I find it personally interesting that this is the third time in my life a major turning point has been marked by a solar eclipse. The first was the May 21st, 2012 annular eclipse that I saw on a college trip to the Grand Canyon, my first major adventure away from home. Then was the August 21, 2017 “Great American Eclipse” that happened to coincide with the start of my first full time teaching job. And now here, the April 8th 2024 eclipse, marking a point where something needed to change.
I love teaching. I love physics. And so I love teaching physics. Getting to explain things to people, showing them new ways to see the world, and working with someone to find out the best way for them to understand a frustrating concept. Seeing someone get that “Aha!” moment when the light bulb turns on and everything connects is a wonderful experience. So I do love my job.
It’s just unfortunate that my current position has me commute an hour away from my house for too little money.
Something needed to change.
I got to watch the eclipse from the comfort of my back yard, although only after zooming through the hour drive home from work to do so. It was a fairly meditative experience getting to stare at the literal celestial event overhead for hours through my cardboard eclipse glasses. Gives one time to think, as they watch the Moon slowly overtake the Sun. I thought about what I wanted to do, how I wanted to spend my time on Earth, and how to afford a living in our present economic inferno. Naturally my mind wandered toward my hobbies, the things I enjoyed spending time doing. My writing.
The more tired the past several years have made me with my day job, the more my family would remind me that they always thought I would end up in show business. Evidently I’m somewhat of a ham, something that I’ve channeled into my lectures to great success. I find it easier to learn when one is engaged and entertained, so I always try to plan out the most interesting ways to teach any given topic. My students’ smiles and laughs paired with their grades provide me with enough validation that my approach works.

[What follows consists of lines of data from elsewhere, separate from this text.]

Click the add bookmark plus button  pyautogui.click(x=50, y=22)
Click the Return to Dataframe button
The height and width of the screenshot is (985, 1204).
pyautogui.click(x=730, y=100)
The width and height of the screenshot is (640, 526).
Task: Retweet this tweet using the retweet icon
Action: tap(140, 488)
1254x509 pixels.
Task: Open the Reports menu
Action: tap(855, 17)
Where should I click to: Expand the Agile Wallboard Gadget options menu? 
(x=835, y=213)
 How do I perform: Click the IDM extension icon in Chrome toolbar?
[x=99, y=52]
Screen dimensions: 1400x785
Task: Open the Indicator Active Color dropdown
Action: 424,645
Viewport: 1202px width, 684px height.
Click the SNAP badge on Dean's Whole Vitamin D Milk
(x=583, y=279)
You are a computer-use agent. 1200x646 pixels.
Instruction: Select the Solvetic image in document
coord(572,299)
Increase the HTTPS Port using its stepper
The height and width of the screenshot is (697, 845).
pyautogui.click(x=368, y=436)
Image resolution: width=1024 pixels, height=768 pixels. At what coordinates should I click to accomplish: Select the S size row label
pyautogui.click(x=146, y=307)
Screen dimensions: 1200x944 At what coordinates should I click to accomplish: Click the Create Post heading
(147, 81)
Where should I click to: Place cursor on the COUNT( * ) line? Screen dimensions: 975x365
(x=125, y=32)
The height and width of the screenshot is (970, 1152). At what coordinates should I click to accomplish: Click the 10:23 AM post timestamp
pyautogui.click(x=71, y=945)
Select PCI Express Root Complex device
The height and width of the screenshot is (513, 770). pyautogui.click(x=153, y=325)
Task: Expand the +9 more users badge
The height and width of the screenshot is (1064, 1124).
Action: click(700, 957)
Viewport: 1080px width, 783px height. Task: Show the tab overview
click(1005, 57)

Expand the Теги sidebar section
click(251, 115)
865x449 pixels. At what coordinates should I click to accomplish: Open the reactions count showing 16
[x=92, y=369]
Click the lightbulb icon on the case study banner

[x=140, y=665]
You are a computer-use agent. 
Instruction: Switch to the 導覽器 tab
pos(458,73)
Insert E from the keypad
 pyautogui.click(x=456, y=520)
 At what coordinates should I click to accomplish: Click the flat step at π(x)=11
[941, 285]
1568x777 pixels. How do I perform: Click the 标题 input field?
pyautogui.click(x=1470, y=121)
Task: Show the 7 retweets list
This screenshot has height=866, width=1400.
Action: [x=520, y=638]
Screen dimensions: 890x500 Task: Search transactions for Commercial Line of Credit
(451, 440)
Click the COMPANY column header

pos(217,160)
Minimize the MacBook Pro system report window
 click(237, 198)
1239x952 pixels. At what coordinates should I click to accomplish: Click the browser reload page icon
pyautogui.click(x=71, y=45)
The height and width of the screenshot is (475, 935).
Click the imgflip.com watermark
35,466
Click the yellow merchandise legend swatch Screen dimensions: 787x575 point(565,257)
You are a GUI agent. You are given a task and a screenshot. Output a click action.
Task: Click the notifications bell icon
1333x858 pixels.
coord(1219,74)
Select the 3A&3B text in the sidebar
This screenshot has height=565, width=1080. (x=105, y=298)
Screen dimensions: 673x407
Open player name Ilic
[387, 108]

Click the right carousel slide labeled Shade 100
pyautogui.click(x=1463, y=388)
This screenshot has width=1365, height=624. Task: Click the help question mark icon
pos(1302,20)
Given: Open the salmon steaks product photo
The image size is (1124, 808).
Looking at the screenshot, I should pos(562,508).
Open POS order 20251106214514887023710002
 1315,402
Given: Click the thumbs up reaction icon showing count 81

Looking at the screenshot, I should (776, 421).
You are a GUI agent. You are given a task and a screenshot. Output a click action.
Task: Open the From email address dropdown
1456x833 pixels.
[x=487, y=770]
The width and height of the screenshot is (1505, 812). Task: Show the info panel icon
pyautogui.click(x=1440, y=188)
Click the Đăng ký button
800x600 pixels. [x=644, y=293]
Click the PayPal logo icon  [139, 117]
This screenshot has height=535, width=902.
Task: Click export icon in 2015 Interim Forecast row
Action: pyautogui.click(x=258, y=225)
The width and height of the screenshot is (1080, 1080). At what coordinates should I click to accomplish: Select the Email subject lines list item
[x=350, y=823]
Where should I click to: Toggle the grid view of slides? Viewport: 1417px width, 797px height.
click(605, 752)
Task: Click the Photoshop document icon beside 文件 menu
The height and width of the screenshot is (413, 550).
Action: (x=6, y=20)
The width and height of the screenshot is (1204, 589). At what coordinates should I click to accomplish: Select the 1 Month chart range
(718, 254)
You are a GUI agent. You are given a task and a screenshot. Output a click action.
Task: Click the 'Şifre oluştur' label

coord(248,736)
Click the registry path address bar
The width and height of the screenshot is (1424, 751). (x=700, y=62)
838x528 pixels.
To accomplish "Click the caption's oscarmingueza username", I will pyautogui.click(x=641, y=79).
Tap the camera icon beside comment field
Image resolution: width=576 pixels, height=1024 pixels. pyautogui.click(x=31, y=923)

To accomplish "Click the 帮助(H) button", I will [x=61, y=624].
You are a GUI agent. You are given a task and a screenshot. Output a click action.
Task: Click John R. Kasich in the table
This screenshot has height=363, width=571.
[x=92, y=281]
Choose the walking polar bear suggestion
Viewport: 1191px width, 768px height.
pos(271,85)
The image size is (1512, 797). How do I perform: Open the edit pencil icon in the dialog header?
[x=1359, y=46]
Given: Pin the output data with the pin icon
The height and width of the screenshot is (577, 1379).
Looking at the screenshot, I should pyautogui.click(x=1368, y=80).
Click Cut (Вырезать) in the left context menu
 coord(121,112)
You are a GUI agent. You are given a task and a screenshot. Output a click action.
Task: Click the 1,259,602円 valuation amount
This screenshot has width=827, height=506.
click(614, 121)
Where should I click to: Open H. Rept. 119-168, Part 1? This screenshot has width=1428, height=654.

That isn’t the only way my desire to entertain has manifested over the years though. Whenever I absorb media I regularly get a new creative itch, thoughts wondering how I would have written a movie differently or what I would want to do with a particular trope. This resulted in me starting to write, trying to get my ideas out of my head into a form I could see, and then arranging them into some form of script to make something out of it. I primarily engage with visual media, between YouTube, movies, and video games, so of course I default to envisioning my creative projects in a similar way. So my writing would take the form of scripts for videos, and I was always super excited by my ideas and the things that I’d write.
Except I rarely ever turned my scripts into anything, because video production is exhausting and I have an hour out plus an hour back commute.
Something needed to change.
A lot of people don’t like change, which is valid. It’s messy, it’s unknown, it’s any number of uncomfortable things. But something I remembered while watching the eclipse is that despite all that, change is actually what it means to be alive. Biologically speaking, the ability to change is what separates living creatures from inanimate matter. We intake food to incorporate into new cells, we intake information to incorporate into our processing to learn and make new decisions. All of this together means you are not the same person you used to be, literally physically and mentally. You have changed your cells, you have changed your thoughts. Rocks can’t do that. Dead things can’t do that. If I am alive then I am a dynamic and ever changing system. So long as I am alive not only can I change, I am already changing.
And if I can change, then my approach can change too.
At some point I was given some excellent writing advice. Whenever you’re stuck on a creative endeavor, it’s okay to get your ideas out in whatever way you can. Even if it’s messy, or unrefined, or not what you first had in mind. Once it’s out of your head, you can see it and manipulate it further from there. Just get it out in whatever way you can.
I love my writing, I love my ideas and want to share them. And I love the act of writing them out, seeing them evolve on my screen, and mashing the keys in a frenzy when an amazing idea pops into my head. That’s the part I can do within my current needs and parameters. If I lack the resources to share my ideas in the format I originally envisioned, I can change the game and present them in in whatever way I can.
This website is the change. This is a place for me to share my writing, my ideas, all the things I love and want to make, in the format that I am able to create. Where previously I would stare at my projects folder and wonder if I could ever make something of my ideas, now I look at it and see my written words are already something that I’ve made, and I’m now excited to share them and to improve as a writer.
I write this not only as the thesis for the site, but also as a hopeful encouragement to anyone that also needs a change. Change may seem scary, and your circumstances may not permit the big changes that you need. But just by being alive, just by doing the things that you can, you are already changing and becoming more than you were before. If you are alive then you are already a dynamic and ever changing system. Little by little, every day we change, and that’s what it means to be alive.